Abu Saqer claimed there was “no need” for the thousands of Christians in Gaza to maintain a large number of institutions in the territory.
About 2,000 Christians live in the Gaza Strip, which has a population of over 1 million.
Abu Saqer said Hamas “must work to impose an Islamic rule or it will lose the authority it has and the will of the people.”
His comments come after gunmen Sunday attacked Gaza’s Latin Church and adjacent Rosary Sisters School, reportedly destroying crosses, bibles, pictures of Jesus and furniture and equipment. The attackers also stole a number of computers.
The attack was the first targeting of Christian institutions since Hamas last week staged a coup against the rival Fatah party of Palestinian Authority President Mahmoud Abbas, seizing all Fatah positions and security compounds, essentially taking complete control of the Gaza Strip.
Hamas officials in Gaza claimed to WND Fatah was behind Sunday’s church attack in an attempt to discredit Hamas to the international community.
Abu Saqer claimed he had “good information” the attack actually was a robbery aimed at the church’s school computers, even though Bibles and Christian holy objects were destroyed.

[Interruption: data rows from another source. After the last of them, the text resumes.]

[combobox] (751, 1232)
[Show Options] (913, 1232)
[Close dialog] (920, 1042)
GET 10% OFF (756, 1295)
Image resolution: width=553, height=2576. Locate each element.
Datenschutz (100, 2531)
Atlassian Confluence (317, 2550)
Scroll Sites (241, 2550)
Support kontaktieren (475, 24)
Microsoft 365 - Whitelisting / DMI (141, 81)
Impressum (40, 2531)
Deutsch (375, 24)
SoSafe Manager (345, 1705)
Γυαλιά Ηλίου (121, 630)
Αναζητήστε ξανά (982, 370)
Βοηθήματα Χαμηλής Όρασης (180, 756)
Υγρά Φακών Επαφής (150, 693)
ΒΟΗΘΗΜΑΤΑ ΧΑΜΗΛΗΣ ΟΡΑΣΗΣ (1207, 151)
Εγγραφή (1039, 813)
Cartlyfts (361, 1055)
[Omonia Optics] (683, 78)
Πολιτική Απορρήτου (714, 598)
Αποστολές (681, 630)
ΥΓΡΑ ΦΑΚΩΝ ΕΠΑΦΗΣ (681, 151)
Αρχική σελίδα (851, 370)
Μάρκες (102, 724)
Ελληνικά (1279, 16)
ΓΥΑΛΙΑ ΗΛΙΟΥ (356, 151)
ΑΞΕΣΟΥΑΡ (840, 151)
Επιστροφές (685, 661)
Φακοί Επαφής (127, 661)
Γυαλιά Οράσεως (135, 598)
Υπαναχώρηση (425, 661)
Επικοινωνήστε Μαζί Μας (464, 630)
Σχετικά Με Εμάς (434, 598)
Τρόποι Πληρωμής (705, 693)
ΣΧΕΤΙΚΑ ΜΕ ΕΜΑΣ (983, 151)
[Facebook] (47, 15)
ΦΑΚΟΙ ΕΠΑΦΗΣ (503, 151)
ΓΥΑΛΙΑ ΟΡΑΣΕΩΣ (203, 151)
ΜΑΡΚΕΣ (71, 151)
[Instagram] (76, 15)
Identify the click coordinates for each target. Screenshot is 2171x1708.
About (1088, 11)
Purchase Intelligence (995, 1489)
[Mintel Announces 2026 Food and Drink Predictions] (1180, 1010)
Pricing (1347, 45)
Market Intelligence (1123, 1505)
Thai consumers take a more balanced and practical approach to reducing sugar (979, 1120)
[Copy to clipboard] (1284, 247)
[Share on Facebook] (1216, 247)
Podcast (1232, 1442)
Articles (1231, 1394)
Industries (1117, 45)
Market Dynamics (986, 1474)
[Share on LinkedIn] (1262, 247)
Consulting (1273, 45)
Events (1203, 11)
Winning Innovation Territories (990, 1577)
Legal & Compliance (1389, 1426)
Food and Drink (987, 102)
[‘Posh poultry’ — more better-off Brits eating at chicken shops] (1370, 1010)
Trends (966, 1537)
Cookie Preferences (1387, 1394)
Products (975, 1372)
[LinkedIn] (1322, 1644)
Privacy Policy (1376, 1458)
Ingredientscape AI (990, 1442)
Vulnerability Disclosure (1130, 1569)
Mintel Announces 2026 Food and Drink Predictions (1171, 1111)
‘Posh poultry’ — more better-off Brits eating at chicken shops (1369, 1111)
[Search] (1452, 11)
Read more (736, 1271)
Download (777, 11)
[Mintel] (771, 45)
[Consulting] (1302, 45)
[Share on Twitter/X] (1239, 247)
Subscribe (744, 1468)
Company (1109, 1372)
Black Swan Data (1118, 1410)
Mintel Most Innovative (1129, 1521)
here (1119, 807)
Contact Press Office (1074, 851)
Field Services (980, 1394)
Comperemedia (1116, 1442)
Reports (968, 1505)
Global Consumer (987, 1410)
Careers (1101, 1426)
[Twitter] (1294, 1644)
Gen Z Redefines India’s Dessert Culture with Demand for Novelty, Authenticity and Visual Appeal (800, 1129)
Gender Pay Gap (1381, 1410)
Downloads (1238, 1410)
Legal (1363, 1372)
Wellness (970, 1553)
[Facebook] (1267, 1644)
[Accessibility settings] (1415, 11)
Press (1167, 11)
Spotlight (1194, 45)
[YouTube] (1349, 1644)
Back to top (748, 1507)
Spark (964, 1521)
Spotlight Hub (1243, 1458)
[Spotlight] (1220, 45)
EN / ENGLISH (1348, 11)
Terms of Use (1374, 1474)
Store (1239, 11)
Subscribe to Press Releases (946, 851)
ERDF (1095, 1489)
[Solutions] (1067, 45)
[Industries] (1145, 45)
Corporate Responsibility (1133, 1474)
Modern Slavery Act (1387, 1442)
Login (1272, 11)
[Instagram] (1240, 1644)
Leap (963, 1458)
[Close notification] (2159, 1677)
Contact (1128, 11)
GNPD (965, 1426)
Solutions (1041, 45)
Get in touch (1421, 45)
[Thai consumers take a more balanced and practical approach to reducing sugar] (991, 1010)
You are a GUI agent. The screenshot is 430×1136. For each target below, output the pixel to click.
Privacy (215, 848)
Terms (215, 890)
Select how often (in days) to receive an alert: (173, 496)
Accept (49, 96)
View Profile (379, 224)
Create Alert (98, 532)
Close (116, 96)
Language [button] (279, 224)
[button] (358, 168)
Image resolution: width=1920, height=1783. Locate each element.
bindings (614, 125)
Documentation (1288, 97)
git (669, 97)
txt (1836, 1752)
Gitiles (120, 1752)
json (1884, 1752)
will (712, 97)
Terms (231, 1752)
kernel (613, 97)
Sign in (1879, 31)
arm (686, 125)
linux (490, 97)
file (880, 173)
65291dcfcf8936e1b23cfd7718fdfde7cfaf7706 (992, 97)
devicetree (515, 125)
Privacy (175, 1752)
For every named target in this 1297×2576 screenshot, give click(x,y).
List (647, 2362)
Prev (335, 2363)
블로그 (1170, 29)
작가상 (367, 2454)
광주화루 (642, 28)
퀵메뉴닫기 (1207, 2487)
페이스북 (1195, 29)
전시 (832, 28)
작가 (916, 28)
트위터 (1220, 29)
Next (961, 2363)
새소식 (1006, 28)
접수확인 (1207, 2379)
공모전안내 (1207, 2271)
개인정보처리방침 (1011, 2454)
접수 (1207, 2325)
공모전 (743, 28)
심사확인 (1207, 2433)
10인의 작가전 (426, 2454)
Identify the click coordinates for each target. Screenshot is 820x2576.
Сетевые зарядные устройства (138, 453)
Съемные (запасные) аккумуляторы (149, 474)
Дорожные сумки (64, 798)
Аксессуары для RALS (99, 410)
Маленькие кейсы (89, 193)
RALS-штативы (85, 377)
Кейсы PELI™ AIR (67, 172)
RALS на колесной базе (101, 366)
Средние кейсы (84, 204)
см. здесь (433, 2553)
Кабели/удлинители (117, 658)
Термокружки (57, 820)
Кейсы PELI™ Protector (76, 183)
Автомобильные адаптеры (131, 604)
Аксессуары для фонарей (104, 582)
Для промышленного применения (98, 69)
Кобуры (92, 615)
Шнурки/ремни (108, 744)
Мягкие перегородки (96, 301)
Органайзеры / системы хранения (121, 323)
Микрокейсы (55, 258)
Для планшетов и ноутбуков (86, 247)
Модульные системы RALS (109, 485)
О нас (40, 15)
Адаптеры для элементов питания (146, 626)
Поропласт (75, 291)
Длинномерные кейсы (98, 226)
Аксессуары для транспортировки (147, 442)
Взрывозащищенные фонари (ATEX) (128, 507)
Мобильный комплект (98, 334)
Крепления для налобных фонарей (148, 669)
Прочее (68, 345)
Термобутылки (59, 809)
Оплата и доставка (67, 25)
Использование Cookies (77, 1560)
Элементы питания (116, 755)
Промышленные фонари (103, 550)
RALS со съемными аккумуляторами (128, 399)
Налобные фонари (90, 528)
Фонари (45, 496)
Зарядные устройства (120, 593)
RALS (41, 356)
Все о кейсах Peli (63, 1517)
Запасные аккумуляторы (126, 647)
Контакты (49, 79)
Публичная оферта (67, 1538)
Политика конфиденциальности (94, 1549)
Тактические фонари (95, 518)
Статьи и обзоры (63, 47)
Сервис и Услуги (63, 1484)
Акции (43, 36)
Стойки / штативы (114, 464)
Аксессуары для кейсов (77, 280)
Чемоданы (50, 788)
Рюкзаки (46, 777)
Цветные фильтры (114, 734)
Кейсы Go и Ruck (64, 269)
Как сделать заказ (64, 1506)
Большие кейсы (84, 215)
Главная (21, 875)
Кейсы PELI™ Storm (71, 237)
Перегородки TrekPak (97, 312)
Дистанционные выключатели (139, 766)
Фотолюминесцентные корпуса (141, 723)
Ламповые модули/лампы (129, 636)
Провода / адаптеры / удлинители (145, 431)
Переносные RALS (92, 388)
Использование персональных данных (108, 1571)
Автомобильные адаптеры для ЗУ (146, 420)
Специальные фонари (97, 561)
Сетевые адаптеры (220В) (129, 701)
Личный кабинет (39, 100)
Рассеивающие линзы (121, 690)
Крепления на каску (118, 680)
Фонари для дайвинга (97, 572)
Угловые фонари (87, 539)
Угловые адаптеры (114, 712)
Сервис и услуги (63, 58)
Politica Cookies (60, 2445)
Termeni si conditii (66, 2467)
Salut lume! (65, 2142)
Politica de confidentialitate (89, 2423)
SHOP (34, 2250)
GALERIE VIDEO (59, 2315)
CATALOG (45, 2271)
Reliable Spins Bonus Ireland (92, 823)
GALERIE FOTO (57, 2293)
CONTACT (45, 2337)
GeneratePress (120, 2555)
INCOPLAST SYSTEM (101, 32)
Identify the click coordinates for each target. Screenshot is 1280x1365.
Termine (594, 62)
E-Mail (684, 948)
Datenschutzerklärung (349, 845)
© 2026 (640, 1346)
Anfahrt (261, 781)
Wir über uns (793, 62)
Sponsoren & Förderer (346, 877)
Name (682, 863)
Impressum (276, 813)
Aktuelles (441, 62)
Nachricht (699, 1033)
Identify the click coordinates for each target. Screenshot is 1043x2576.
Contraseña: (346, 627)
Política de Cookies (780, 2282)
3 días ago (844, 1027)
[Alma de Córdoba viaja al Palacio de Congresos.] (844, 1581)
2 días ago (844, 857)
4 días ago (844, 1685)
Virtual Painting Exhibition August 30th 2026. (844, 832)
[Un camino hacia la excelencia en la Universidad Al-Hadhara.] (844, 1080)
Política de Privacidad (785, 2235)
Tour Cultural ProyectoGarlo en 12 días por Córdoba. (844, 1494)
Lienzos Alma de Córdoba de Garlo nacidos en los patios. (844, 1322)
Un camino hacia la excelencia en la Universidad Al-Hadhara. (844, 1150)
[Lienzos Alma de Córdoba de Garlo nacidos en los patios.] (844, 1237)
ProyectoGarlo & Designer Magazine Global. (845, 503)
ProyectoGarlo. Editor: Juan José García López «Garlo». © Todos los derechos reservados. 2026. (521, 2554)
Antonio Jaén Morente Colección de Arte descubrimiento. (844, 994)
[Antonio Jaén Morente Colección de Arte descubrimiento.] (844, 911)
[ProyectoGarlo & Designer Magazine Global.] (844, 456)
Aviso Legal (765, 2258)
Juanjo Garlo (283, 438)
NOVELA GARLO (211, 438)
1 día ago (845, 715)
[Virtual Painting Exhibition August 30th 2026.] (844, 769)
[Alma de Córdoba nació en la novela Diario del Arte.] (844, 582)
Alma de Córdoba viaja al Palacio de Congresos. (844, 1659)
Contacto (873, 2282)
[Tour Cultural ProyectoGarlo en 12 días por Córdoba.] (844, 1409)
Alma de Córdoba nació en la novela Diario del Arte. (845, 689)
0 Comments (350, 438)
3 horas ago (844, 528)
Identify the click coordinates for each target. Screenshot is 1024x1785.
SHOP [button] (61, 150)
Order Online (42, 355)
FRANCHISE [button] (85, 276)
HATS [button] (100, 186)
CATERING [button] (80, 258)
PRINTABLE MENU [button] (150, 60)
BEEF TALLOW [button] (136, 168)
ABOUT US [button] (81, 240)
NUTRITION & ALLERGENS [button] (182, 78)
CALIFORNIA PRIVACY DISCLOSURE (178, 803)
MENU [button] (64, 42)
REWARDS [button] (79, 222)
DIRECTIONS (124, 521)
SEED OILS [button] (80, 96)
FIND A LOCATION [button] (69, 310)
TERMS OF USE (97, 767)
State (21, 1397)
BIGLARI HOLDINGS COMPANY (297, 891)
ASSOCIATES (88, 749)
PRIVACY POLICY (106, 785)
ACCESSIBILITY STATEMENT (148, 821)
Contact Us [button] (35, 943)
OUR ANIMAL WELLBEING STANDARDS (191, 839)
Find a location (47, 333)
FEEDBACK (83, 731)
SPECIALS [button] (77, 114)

Christians, secular institutions targeted
Israel evacuated the Gaza Strip in 2005. Since then, there have been a slew of attacks there against Christians and non-Muslims.
A month before the U.N. school was targeted, Palestinians bombed a Christian book store in Gaza reportedly funded by American Protestants that exclusively sold Christian books. Two nearby Internet cafes also were bombed.
At the time, Abu Saqer, who didn’t take credit for the attack, told WND the Christian bookstore was “proselytizing and attempting to convert our people.”
“As a principle, we believe that Jews and Christians will always do everything in order to keep Muslims far from their religion,” Abu Saqer said.
Even before Hamas took over Gaza last week, some analysts here called the recent bombings of secular and Christian institutions in the territory indications Hamas may be seeking to impose Islamic rule on the Palestinian population.
Israeli officials said Hamas in 2005 established hard-line Islamic courts and created the Hamas Anti-Corruption Group, described as a kind of “morality police” operating within Hamas’ organization. Hamas has denied the existence of the group, but it recently carried out a high-profile “honor killing” widely covered by the Palestinian media.
A Hamas-run council in the West Bank came under international criticism last year when it barred an open-air music and dance festival, declaring it was against Islam.
‘West can learn from Islamic values’
In response to the uproar, Hamas chief in Gaza and former foreign minister Mahmoud al-Zahar told WND in a recent interview: “I hardly understand the point of view of the West concerning these issues. The West brought all this freedom to its people but it is that freedom that has brought about the death of morality in the West. It’s what led to phenomena like homosexuality, homelessness and AIDS.”
Asked if Hamas is seeking to impose hard-line Islamic law on the Palestinians, al-Zahar responded, “The Palestinian people are Muslim people, and we do not need to impose anything on our people because they are already committed to their faith and religion. People are free to choose their way of life, their way of dress and behavior.”
Al-Zahar said his terror group, which demands strict dress codes for females, respects women’s rights.
“It is wrong to think that in our Islamic society there is a lack of rights for women. Women enjoy their rights. What we have, unlike the West, is that young women cannot be with men and have relations outside marriage. Sometimes with tens of men. This causes the destruction of the family institution and the fact that many kids come to the world without knowing who are their fathers or who are their mothers. This is not a modern and progressed society,” al-Zahar explained.
The terror chieftain told WND the West can learn from his group’s Islamic values.
“Here I refer to what was said in the early ’90s by Britain’s Prince Charles at Oxford University. He spoke about Islam and its important role in morality and culture. He said the West must learn from Islam how to bring up children properly and to teach them the right values.”